I left the system pressurized overnight and it only dropped from 15 to 12 after 8 hours or so. I was hopeful for a minute when I found a pin hole in the small hose coming off the top of the radiator, but not enough to account for the pressure drop. I drained the oil and wasn't sure what I was looking for and initially felt relief as there was no visible water "on" the oil. However, the oil was a lot darker than I expected after only a couple hundred miles tops and had a coffee/chocolate color to it. After a bit of research, I'm pretty sure that is not a good thing. I heated up a coke can on the stove to about 350-400 and placed a few drops of oil in it and while it didn't bubble significantly, I could see small air bubbles forming in the oil which was one way mentioned to check for antifreeze in the oil. I also pulled the plugs on the corners of the block and inspected the cylinder with a camera. They all looked clean. I would love for someone to tell me I am misreading this.

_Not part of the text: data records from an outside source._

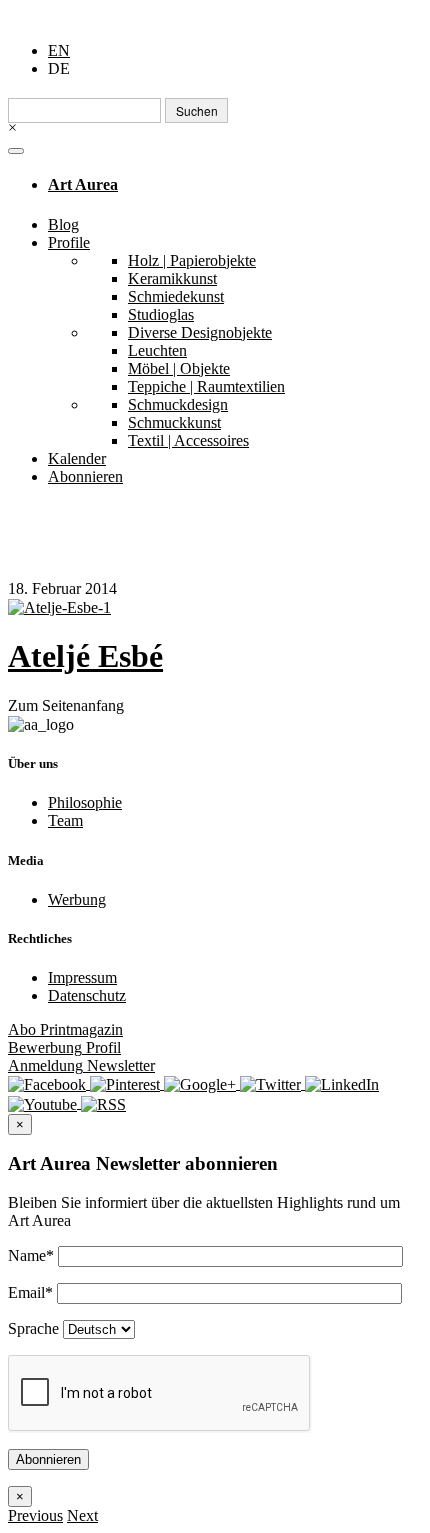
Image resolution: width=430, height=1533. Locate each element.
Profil (64, 1047)
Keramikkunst (172, 278)
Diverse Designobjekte (200, 332)
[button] (35, 1515)
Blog (63, 224)
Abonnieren (85, 476)
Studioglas (161, 314)
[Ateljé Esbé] (215, 607)
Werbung (77, 899)
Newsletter (81, 1065)
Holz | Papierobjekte (192, 260)
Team (65, 820)
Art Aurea (83, 184)
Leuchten (157, 350)
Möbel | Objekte (179, 368)
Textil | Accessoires (188, 440)
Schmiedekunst (176, 296)
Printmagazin (65, 1029)
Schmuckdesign (178, 404)
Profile (69, 242)
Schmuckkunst (174, 422)
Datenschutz (87, 995)
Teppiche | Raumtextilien (206, 386)
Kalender (77, 458)
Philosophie (85, 802)
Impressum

wipe a finger tip inside the oil fill cap and taste it. If its bitter sweet, it indicates antiF in your crank case. And chocolate color is a bad sign of AF in your oil as well.....

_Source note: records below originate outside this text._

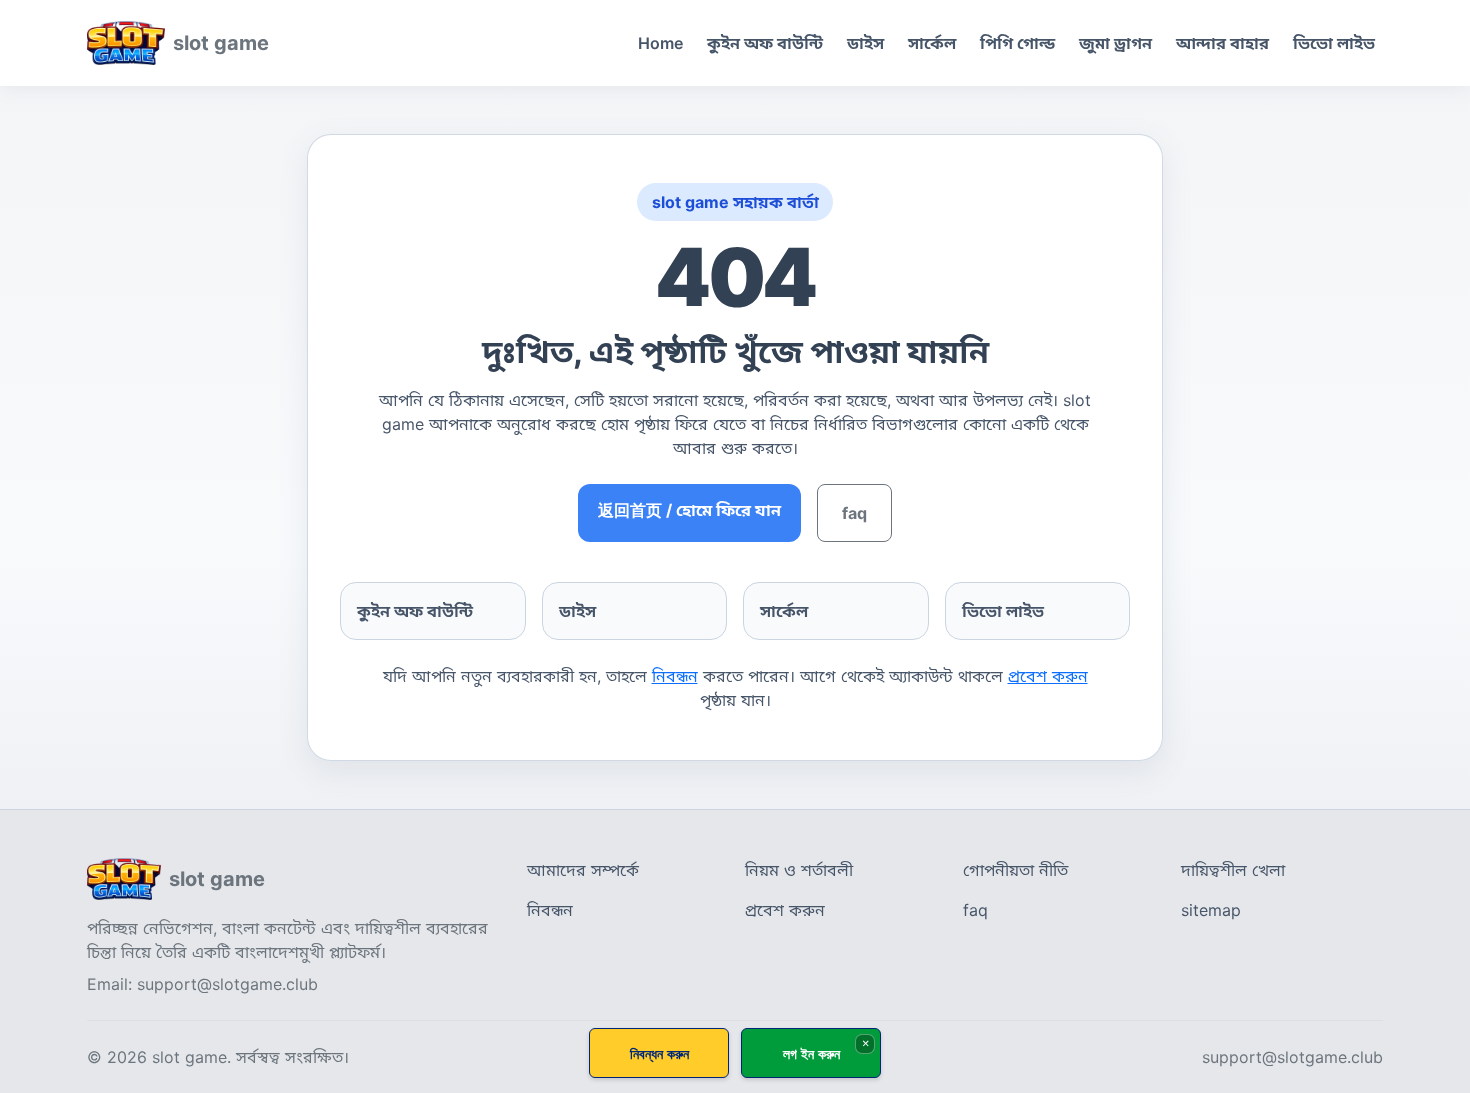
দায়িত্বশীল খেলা (1233, 870)
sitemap (1211, 910)
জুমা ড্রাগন (1115, 43)
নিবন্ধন (675, 676)
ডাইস (865, 43)
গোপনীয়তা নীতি (1015, 870)
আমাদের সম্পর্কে (583, 870)
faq (854, 513)
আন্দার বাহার (1222, 43)
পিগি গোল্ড (1017, 43)
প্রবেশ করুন (1048, 676)
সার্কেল (932, 43)
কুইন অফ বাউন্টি (765, 43)
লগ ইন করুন (811, 1053)
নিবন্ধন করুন (659, 1053)
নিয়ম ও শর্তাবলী (799, 870)
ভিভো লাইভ (1334, 43)
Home (660, 43)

Desperate, I decided to give blue devil a try as a last resort. Unfortunately, no difference. Idles fine, but then after about 15 mins of driving, it overheated again and you could hear air in the cooling system yet again. It overheated pretty near where I got it from, so I parked it there and will give my buddy a call Monday and figure out where to go from here. At this point, there was something sadly satisfying about not bringing it back home to sit in the driveway. Still thinking on it and open to ideas, but have spent a lot more time than intended and still don't have a driveable vehicle.

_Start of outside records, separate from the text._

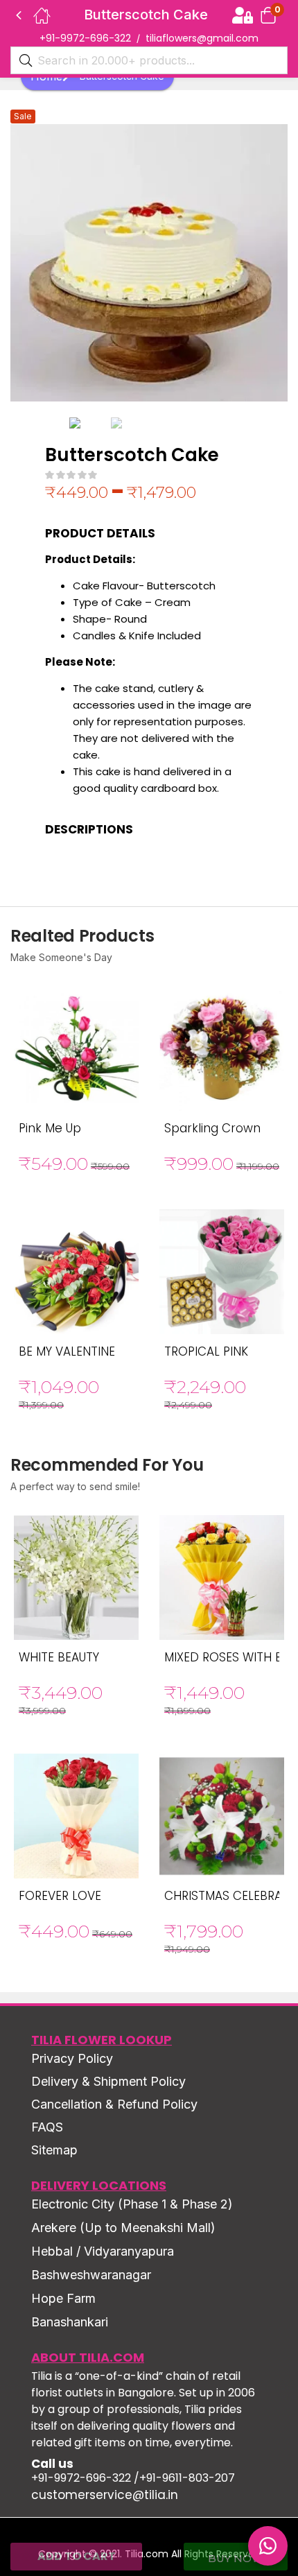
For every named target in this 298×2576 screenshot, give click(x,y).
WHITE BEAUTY (59, 1657)
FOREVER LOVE (60, 1895)
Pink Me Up (50, 1128)
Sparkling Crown (212, 1128)
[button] (268, 15)
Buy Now (235, 2558)
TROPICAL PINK (206, 1351)
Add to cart (76, 2556)
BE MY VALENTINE (67, 1351)
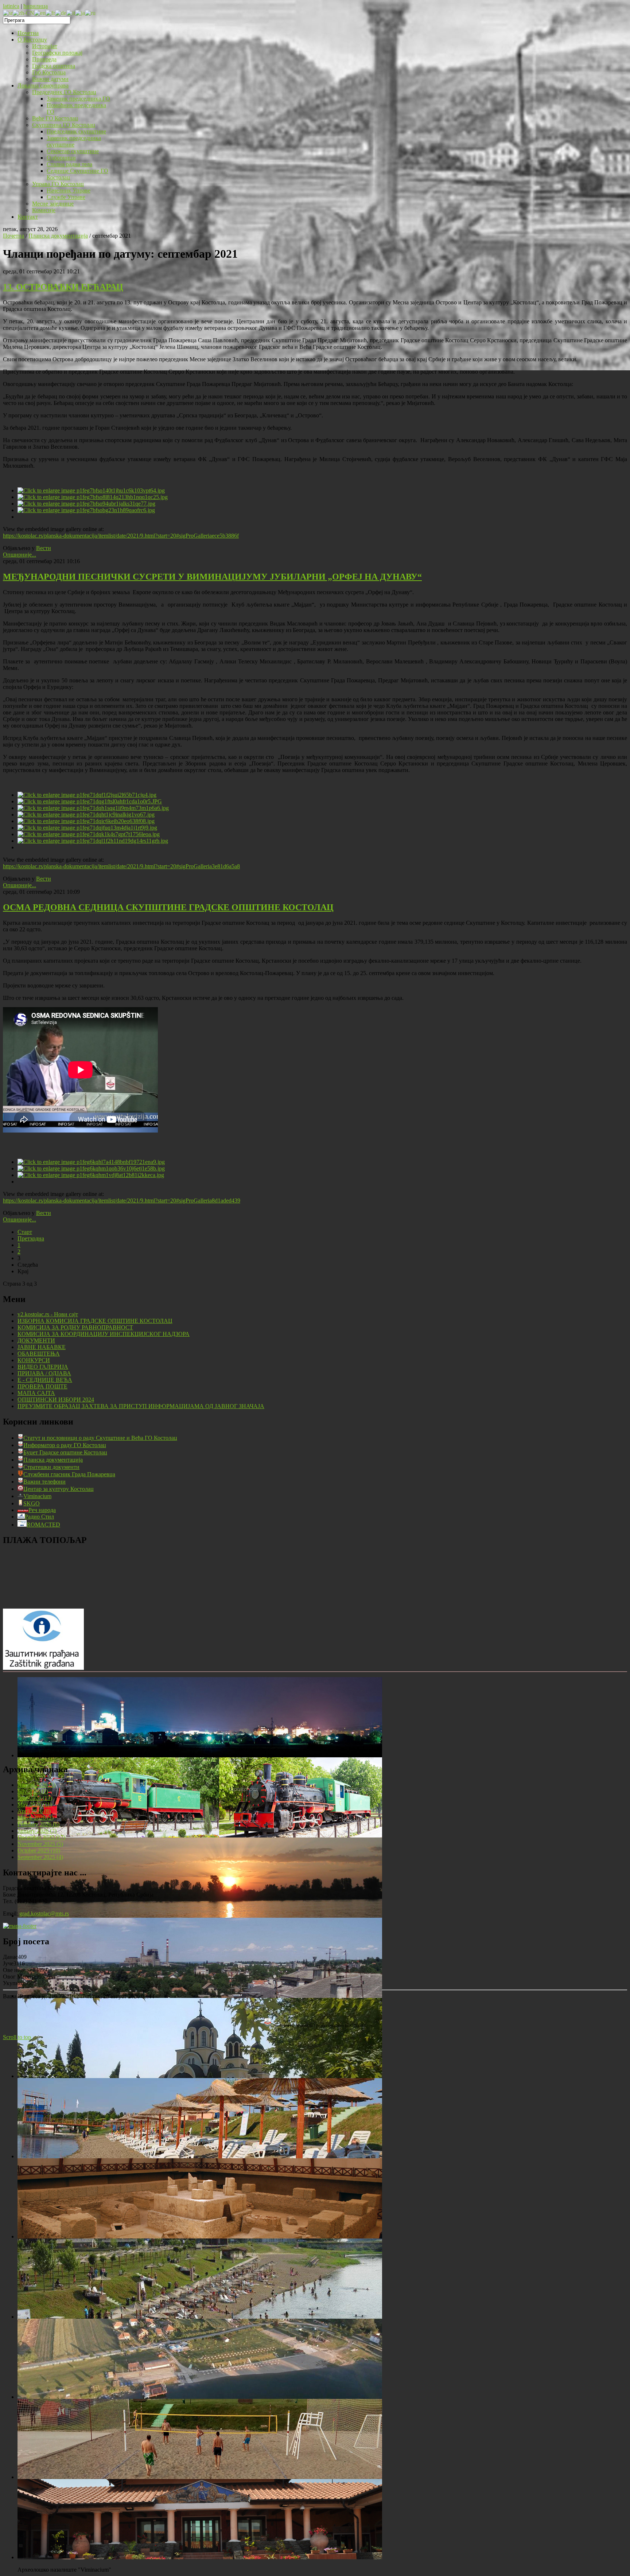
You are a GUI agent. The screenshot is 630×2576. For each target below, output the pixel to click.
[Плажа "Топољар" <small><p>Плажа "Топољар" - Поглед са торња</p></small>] (200, 2317)
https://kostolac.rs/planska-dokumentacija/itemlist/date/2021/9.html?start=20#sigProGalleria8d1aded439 (121, 1200)
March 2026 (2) (36, 1818)
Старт (25, 1232)
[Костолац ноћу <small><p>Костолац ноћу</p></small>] (200, 1755)
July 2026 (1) (33, 1791)
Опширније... (19, 555)
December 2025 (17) (41, 1837)
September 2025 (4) (40, 1857)
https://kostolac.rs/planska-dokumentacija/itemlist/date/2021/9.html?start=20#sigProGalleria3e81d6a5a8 (121, 866)
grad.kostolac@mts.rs (44, 1913)
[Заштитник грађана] (43, 1668)
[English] (40, 12)
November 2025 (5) (40, 1844)
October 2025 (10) (39, 1850)
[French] (50, 12)
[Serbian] (8, 12)
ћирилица (35, 6)
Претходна (31, 1238)
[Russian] (90, 12)
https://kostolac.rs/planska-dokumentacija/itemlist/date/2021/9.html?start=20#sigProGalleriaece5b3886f (121, 536)
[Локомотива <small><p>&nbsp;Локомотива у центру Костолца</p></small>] (200, 1835)
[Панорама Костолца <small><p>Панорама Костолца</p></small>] (200, 1996)
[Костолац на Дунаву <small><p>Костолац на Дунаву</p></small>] (200, 1916)
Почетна (13, 236)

I would drop the oil pan and pressurize the system. Then lay under the truck and watch for coolant drips, might take a while if you see any coolant coming down from inside the block then you got a cracked block and will need a replacement. I did this on my old 2004 and saw a very small drip starting between the block and the cylinder sleeve. It will be a slow drip while the engine is cold, the crack will grow as the metal expands when hot and dump more coolant into the oil.
Edit: Added the picture above. Sorry it s a little bad but you can just see the drip of coolant forming between the block and the cylinder sleeve. I did run Iron Tite through the coolant system and got another 6 months before the engine finally blew for good.
Last edited by zski128; May 17, 2020 at 06:39 AM.
Reason: Added pic
You might also want to inspect the cylinders, cracked blocks often leak into the chamber where small amounts can get burned off, hence the steam cleaned cylinder look... Might give you a clue as to what cyl to look at underneath. remove the spark plugs and use a cheap usb boroscope to take a look for anything unusual inside each combustion chamber.
I suppose it could all be going downward... In my case it was all going into the cylinder. I had a crack on one of the inner 4 cylinder walls though, so it could be different.